In the current study, the authors prospectively evaluated 197 sessions of TACE performed in 59 patients with HCC.
Acute hepatic decompensation occurred in 20% of the 197 sessions with 3% of cases being irreversible. Significant elevation of bilirubin was associated with the dosage of cisplatin used (P = 0.0001), basal bilirubin level (P = 0.0001), basal prothrombin time (P =0.004), basal aspartate aminotransferase (AST) level (P = 0.013), and stage of cirrhosis (P < 0.0001). Patients with irreversible hepatic decompensation were more likely to have higher pre-TACE bilirubin levels (P = 0.009), more prolonged prothrombin time (P = 0.015), received a higher dose of cisplatin (P = 0.033), and more advanced cirrhosis (P < 0.0001).

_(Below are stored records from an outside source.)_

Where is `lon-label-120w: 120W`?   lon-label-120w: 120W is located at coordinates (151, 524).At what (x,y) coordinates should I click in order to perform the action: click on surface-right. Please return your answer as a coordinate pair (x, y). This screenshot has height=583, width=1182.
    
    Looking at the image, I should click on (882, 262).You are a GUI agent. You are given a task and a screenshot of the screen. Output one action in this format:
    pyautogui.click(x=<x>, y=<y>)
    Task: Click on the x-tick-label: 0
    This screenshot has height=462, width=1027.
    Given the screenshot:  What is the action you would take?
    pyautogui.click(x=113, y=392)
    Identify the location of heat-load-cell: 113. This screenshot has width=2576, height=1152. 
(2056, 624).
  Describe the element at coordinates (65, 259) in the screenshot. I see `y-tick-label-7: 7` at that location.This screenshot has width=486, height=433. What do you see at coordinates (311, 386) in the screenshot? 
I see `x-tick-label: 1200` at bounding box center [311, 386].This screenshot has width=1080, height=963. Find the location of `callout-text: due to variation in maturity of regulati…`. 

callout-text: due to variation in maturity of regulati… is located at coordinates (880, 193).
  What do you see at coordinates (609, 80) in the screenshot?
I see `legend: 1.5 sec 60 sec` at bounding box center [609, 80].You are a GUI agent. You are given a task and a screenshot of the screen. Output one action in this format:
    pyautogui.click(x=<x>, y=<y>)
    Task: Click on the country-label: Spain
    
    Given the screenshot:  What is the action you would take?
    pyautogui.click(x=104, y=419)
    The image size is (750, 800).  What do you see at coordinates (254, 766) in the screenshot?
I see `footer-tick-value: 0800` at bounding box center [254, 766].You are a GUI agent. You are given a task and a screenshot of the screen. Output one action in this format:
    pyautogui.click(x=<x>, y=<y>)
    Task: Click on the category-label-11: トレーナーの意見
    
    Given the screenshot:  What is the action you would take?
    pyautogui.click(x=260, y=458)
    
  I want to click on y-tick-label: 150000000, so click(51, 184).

The majority of the other side effects were self-limiting with the exception of one patient who died of liver and splenic abscesses. Approximately 36% of the patients achieved a tumor response, 39% achieved stable disease, and 29% developed progressive disease.
The results of the current study identified factors that appeared to predispose patients to irreversible hepatic decompensation after TACE. Despite the high percentage of patients who developed hepatic decompensation after TACE, irreversible damage occurred in only a minority. Cancer 2002;94:1747–52. © 2002 American Cancer Society.